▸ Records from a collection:

★ ★ ★

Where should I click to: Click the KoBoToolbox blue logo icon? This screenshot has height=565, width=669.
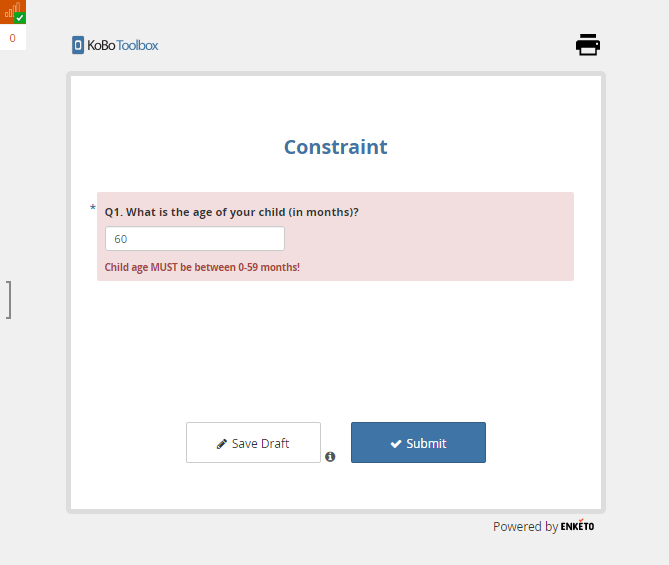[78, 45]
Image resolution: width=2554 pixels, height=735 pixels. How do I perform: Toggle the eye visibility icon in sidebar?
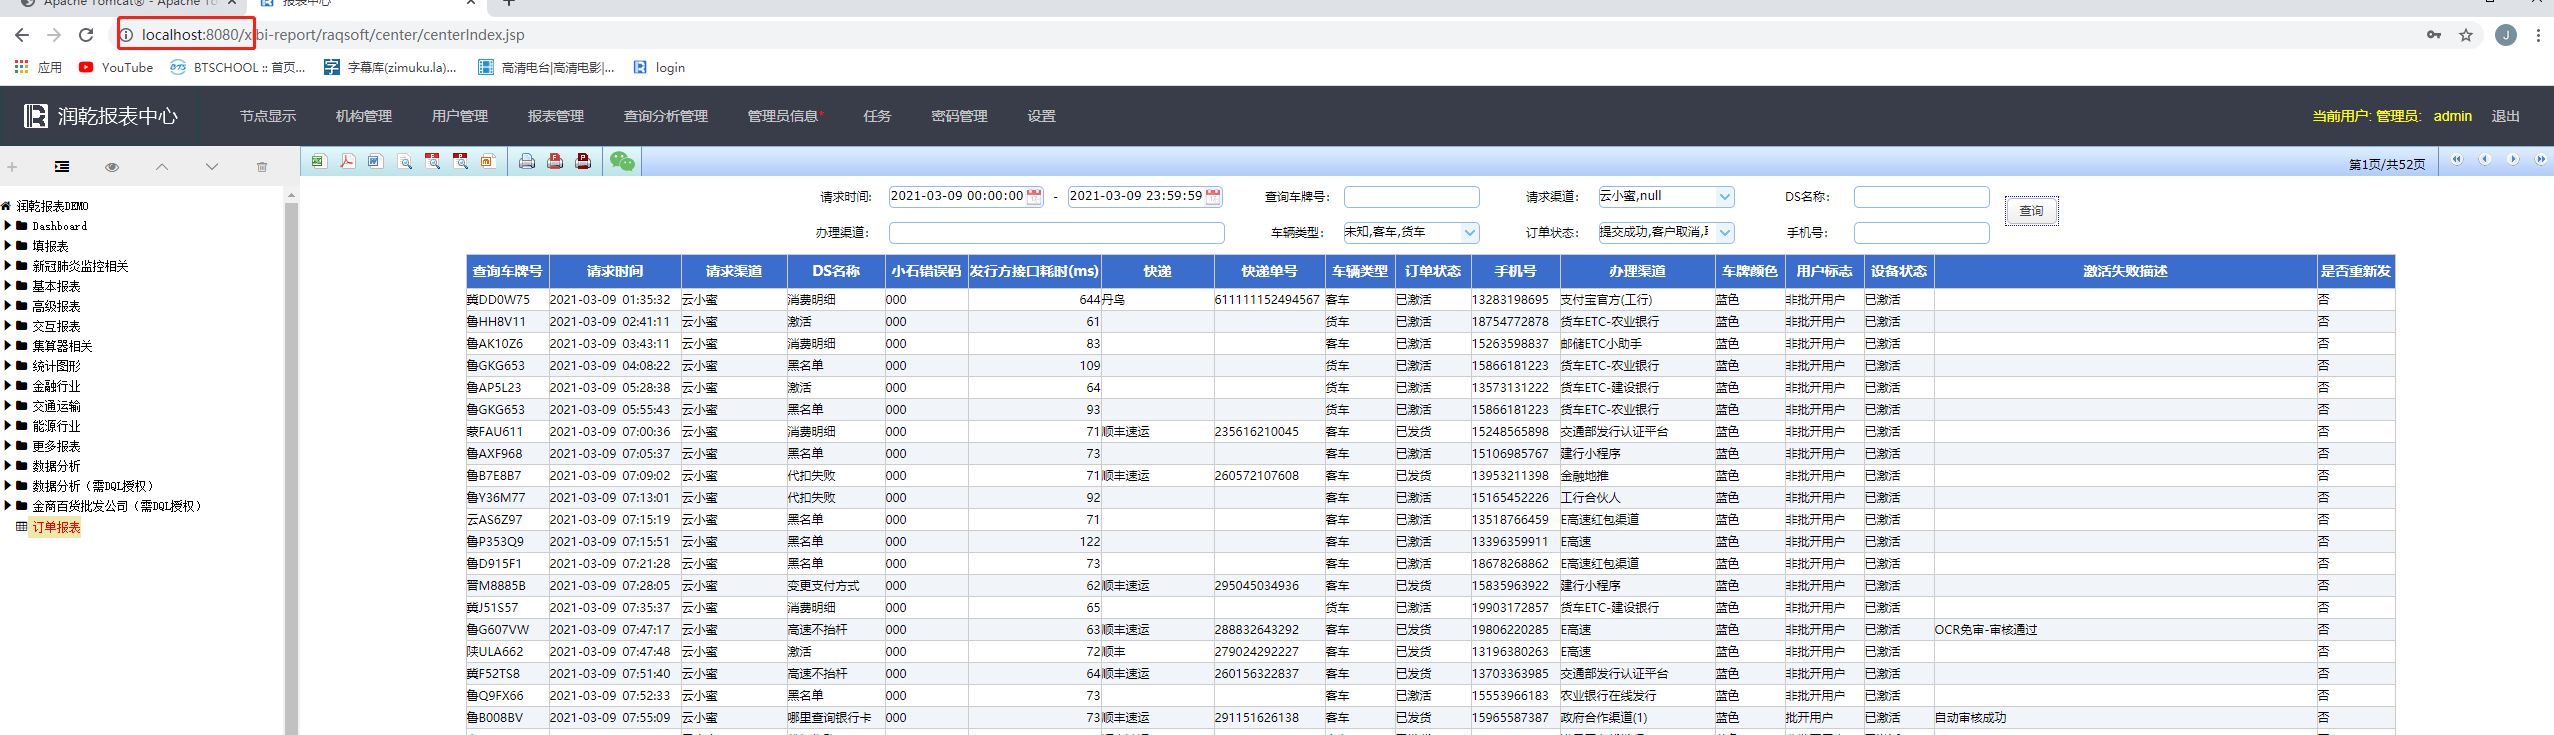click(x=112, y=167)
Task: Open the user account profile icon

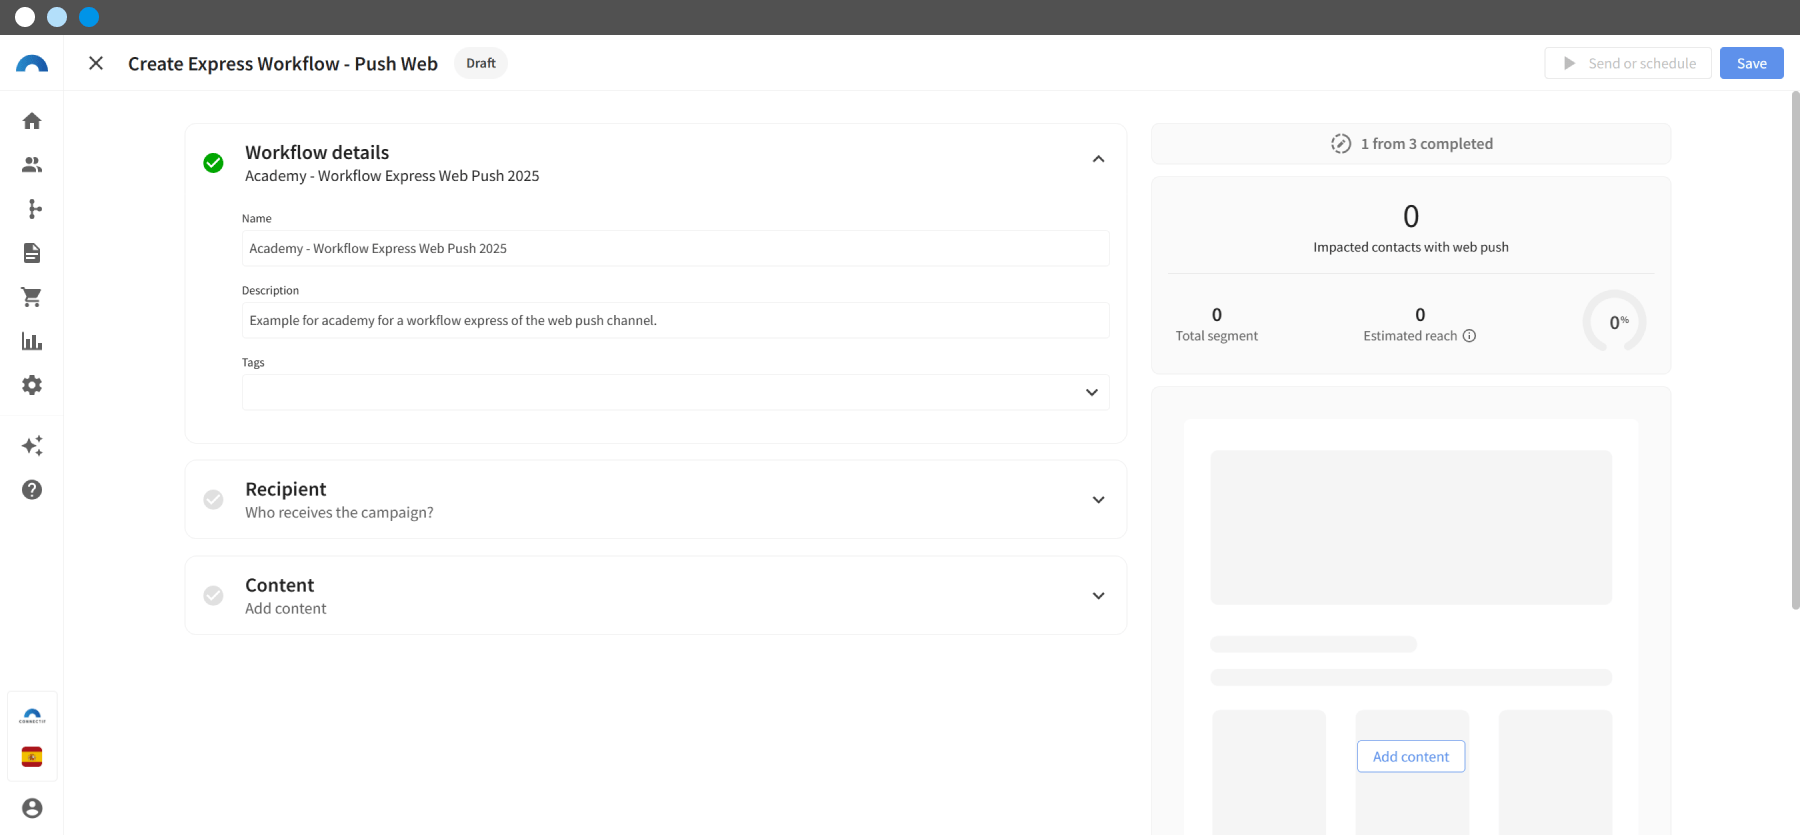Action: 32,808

★ ★ ★

▸ Exercise description: When copying the entries, drop the images and keep every line exact.

▸ Exercise response:
Where should I click to: Click the KoBoToolbox blue logo icon? This screenshot has height=565, width=669.
[78, 45]
Image resolution: width=2554 pixels, height=735 pixels. How do I perform: Toggle the eye visibility icon in sidebar?
click(x=112, y=167)
Task: Open the user account profile icon

Action: 32,808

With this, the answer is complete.